The extra spending on general government investment over the forecast period can be expected eventually to raise the public sector gross capital stock by around 5 per cent. Assuming an output elasticity of 0.1, based on a range of international studies,a this suggests an eventual impact on the level of potential productivity of perhaps 0.5 per cent, though that would depend on the precise mix of the extra investment. We have assumed that this would manifest itself largely beyond our forecast horizon. (As we explain in Annex B, if the increase in general government investment as a share of GDP were to be sustained indefinitely, the long-term impact on potential productivity might be of the order of 2.5 per cent.)
We have made several other adjustments to our economic forecast for measures announced in this Budget. The Government has announced several changes that are expected to affect the level of business investment, most importantly a reversal of the planned cut in corporation tax from 19 to 17 per cent, which was due to take effect this April. This more than offsets the expected rise in business investment generated by the more generous structures and buildings allowance and R&D tax credits. When combined, these measures are expected to reduce the level of business investment by 0.3 per cent by the end of the forecast, relative to what we assumed in March 2019.
We have adjusted our inflation forecast to account for the expected impact of freezing all alcohol duties, fuel duty and tuition fees this year, which reduce CPI inflation.
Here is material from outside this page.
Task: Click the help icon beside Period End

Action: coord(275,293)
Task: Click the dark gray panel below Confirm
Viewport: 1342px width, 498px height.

Increasing the National Living Wage and reintroducing the tobacco duty escalator that lapsed at the end of the last Parliament more than offsets these. We expect that the combined effect of the policy measures will add 0.1 per cent to the level of CPI by the end of the forecast period. We have also adjusted the path of inflation to reflect the positive output gap generated by the fiscal easing.
The policy change that has the most significant impact on our house price forecast is the fiscal easing, which boosts real household incomes and house price inflation in the near term. We expect the announced change in the migration regime and the higher Bank Rate profile we have assumed (see paragraph 2.21) to weigh on house price inflation in the medium term.